The hardware and electricity costs are barriers, but they're undiscriminating and reasonable, so we accept them. Even the GPL explicitly allows you to charge for costs to make a copy. The software cost of the system is also explicitly allowed as a barrier. The software costs of the build environment are also accepted barriers (though historic for most of us): again even the GPL doesn't require your software to be buildable with freely available tools.
As this shows, your choice of licensing is among your arsenal in keeping barriers low for co-hackers (who are not necessarily contributors!). I believe copyright gives too much power to the copyright holder, but as copyright is so hard to unmake, I favor the GPL. It tries to use legal power to meet the aims in the first paragraph: to force you to hand onwards all the pieces I handed to you. It's also well understood by people and that common understanding gels a community.

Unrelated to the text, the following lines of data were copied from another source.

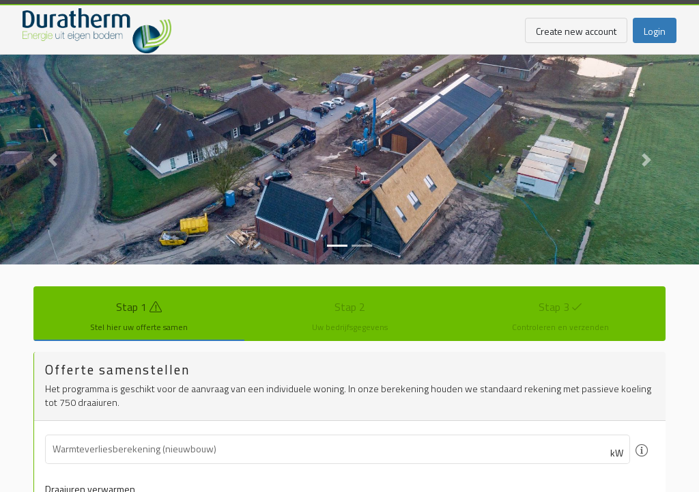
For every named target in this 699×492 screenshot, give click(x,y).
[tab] (138, 313)
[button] (52, 159)
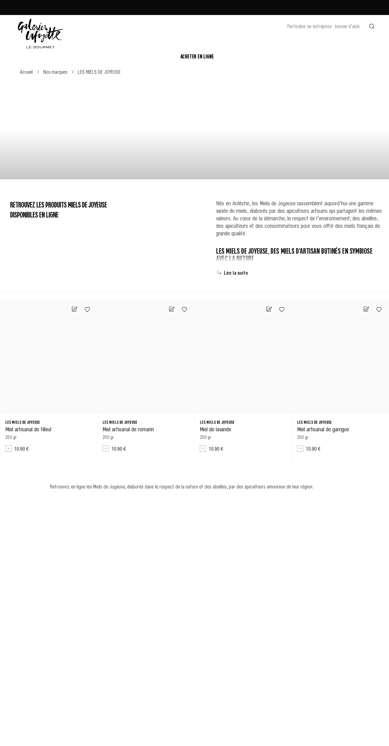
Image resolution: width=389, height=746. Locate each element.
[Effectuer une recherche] (372, 26)
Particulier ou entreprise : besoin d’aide (323, 26)
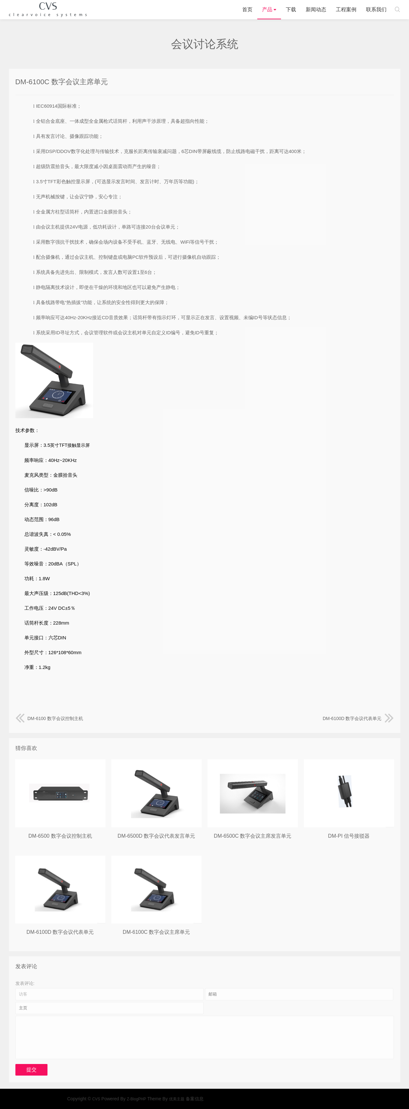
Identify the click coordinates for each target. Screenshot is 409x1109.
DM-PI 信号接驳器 (349, 836)
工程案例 (346, 9)
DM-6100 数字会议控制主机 (49, 718)
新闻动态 (316, 9)
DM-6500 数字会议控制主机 (60, 836)
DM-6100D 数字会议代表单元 (358, 718)
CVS (48, 9)
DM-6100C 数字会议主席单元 (156, 932)
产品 (267, 9)
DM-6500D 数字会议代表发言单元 (156, 836)
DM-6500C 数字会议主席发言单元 (253, 836)
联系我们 (376, 9)
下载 (291, 9)
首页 (247, 9)
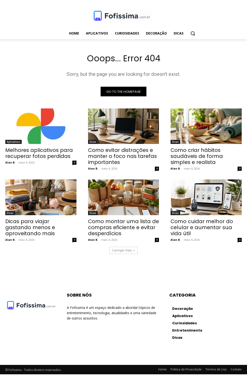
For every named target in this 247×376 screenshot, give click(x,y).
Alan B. (10, 164)
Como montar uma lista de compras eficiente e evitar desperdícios (123, 229)
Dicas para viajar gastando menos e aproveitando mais (30, 229)
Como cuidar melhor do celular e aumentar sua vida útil (202, 229)
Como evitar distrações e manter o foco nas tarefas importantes (122, 157)
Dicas (92, 143)
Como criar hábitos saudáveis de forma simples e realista (197, 157)
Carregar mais (123, 252)
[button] (193, 33)
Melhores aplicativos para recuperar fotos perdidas (39, 154)
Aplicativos (13, 143)
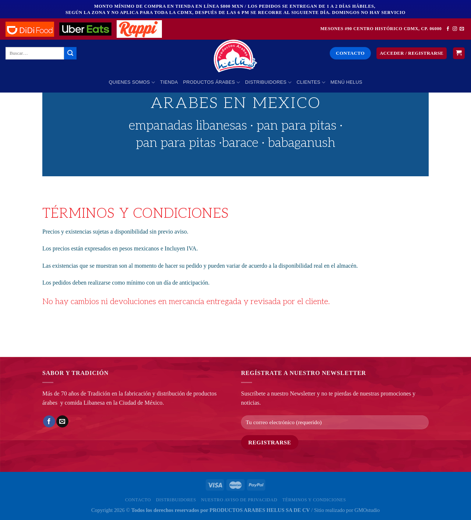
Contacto (138, 499)
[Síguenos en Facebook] (448, 29)
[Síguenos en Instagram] (455, 29)
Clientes (311, 82)
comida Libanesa (85, 403)
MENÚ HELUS (346, 82)
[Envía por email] (62, 421)
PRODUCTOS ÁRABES (211, 82)
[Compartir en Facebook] (49, 421)
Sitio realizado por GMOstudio (347, 510)
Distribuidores (268, 82)
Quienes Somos (132, 82)
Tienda (169, 82)
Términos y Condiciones (314, 499)
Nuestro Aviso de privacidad (239, 499)
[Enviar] (70, 53)
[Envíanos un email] (462, 29)
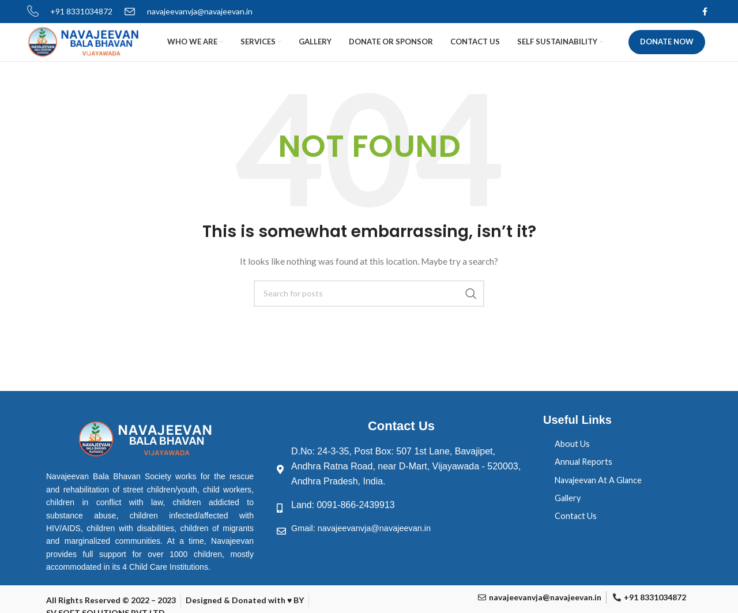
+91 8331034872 (81, 12)
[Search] (369, 316)
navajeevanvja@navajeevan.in (200, 12)
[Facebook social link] (705, 12)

Yet, as I alluded at the top, there are a realm of barriers which licenses don't even try to address: the code could be an unmodifiable tangle, the documentation awful, the installation awkward, or the trademarks invasive. A license can't make coders welcome newcomers, be friendly to upstream, responsive to bugs, write useful code or speak english.
The spectrum of barriers goes roughly from "that's cool" through "I'm not so comfortable with that" to "that's not Free/Open Source". It's entirely up to your definition of reasonableness; only in the simplest cases will that be the same point at which the license is violated, even if that license is explicitly drafted to defend that freeness!
So, don't start with an analysis of license clauses. Start with "is that OK?". Is there a fundamental or only a cosmetic problem? If it's not OK, ask "does it matter?". Is it effecting many people, is it setting a bad example, is it harming the project's future, is it causing consternation among existing developers? If it is, then it's time to look at the license to see if you can do anything. Remember that the license is merely a piece of text. It can't stop anything, it can only give you leverage to do so. It certainly can't make using the law easy or convenient, or even worthwhile pursuing.
To close, I will leave the last word to Kim Weatherall, who once told me: "if you're spending your time on legal issues, you're doing it wrong".